Cinco de Mayo is being celebrated today across the country. Although the day has been celebrated in the U.S. for more than 150 years, many Americans don’t know why it is celebrated.
If you’ve been wondering why Cinco de Mayo is celebrated every year, here is everything you need to know.
What does Cinco de Mayo celebrate?
Cinco de Mayo is Spanish for May 5, and it is a celebration held every year on that date.
Cinco de Mayo commemorates Mexico’s victory over the French at the Battle of Puebla on May 5, 1862. The Mexican Army, under the command of General Ignacio Zaragoza, was able to achieve victory over the French forces of Napoleon III, despite being greatly outnumbered.

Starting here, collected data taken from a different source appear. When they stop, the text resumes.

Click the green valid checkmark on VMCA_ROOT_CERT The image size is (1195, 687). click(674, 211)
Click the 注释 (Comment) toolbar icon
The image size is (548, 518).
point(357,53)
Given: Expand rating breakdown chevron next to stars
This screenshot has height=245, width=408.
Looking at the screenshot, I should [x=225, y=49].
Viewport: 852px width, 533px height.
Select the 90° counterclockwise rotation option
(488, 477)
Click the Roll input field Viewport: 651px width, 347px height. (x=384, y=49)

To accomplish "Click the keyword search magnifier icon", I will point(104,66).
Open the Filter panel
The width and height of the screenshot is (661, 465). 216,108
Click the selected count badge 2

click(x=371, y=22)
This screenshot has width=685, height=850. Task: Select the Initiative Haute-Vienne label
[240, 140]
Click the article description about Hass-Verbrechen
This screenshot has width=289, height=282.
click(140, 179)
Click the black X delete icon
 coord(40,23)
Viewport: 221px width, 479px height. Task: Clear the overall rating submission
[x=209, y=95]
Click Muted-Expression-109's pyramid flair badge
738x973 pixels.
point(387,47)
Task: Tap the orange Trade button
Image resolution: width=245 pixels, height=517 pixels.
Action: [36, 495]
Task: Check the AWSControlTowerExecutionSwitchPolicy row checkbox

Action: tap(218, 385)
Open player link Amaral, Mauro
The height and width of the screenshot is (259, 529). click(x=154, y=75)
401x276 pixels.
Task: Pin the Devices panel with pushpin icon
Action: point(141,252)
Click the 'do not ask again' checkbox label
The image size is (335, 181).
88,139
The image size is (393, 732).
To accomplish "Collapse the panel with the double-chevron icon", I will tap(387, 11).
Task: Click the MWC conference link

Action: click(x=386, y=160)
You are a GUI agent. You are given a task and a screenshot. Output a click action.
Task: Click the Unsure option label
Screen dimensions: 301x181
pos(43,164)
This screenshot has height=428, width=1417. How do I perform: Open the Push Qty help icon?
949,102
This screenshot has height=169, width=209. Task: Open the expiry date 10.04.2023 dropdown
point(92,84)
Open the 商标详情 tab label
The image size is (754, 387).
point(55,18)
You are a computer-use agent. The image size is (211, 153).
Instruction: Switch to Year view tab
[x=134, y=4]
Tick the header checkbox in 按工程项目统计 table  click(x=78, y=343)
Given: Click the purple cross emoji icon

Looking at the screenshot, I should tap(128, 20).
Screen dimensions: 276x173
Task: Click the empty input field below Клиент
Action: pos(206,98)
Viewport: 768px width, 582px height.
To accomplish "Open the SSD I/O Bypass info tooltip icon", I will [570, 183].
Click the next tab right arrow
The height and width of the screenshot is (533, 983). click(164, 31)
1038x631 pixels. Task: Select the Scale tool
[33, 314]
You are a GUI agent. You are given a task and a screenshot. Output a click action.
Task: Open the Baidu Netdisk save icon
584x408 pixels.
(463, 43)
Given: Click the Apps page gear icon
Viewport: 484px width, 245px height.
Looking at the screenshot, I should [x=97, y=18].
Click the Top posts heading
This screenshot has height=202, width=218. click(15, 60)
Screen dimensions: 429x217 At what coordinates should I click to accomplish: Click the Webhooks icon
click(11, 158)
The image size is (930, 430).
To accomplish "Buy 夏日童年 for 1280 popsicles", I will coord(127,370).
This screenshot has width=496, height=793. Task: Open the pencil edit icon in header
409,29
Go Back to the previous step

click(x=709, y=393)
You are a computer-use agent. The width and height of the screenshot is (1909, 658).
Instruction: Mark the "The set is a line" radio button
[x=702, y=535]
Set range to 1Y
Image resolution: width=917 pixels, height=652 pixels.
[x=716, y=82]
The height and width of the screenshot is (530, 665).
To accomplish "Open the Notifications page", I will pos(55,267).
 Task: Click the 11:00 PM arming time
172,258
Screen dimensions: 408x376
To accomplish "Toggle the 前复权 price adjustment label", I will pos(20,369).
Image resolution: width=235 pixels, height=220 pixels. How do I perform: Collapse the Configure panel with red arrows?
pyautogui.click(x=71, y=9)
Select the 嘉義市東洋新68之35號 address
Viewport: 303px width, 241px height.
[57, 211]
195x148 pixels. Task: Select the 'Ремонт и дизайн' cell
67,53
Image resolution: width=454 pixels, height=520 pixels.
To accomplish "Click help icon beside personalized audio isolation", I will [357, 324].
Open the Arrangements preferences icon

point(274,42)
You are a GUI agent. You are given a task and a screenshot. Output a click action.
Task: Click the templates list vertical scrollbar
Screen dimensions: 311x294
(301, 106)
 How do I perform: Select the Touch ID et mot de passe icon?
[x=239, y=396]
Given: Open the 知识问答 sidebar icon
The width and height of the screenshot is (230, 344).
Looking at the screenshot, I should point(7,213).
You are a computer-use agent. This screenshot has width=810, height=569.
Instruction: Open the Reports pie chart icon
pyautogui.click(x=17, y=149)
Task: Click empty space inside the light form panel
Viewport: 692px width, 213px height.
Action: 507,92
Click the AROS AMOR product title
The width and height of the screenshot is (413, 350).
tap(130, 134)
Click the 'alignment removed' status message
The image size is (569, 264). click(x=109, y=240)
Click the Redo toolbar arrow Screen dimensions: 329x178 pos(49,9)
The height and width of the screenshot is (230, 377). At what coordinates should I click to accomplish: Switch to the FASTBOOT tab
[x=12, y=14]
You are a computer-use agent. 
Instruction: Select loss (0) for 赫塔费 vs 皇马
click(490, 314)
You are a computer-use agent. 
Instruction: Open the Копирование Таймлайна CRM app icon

Although the victory at Puebla proved to be a huge morale booster for the Mexican troops, the French returned with an even larger force. In 1863, the French defeated General Zaragoza and his forces at the Second Battle of Puebla and took Mexico City.
Cinco de Mayo has been celebrated yearly in California since 1863. The first celebration was by Mexican miners who came to the U.S. to find work.
Los Angeles remains a major center of Cinco de Mayo festivities but the celebration spread quickly among the Hispanic population in the country.
It gained more prominence as the Hispanic population grew and the culture spread in the country.
Although the day is marked in Mexico mostly through art festivals and ceremonial events, such as parades and reenactments, especially in the State of Puebla where the famous battle against the French forces took place, it is much more popular in the U.S. because it is linked with the celebration of Mexican-American culture.
The celebration of Cinco de Mayo by Mexicans and Americans of Mexican and Hispanic descent gained a lot of popularity in the ’80s due partly to the promotion of the festival by the hospitality industry.
Cinco de Mayo is not the same as Mexico’s Independence Day
Many Americans confuse Cinco de Mayo with Mexico’s Independence Day. But while Cinco de Mayo is celebrated on May 5, Mexico’s Independence Day is celebrated on September 16.
Spain officially recognized Mexico as an independent state on August 24, 1821, when the Treaty of Cordoba was signed.
The signing of the treaty was the culmination of a struggle that started after Catholic priest Miguel Hidalgo y Costilla launched a war of independence on September 16, 1810, issuing a revolutionary tract, Cry of Delores (Grito de Dolores), in which he called for an end to Spanish rule in Mexico.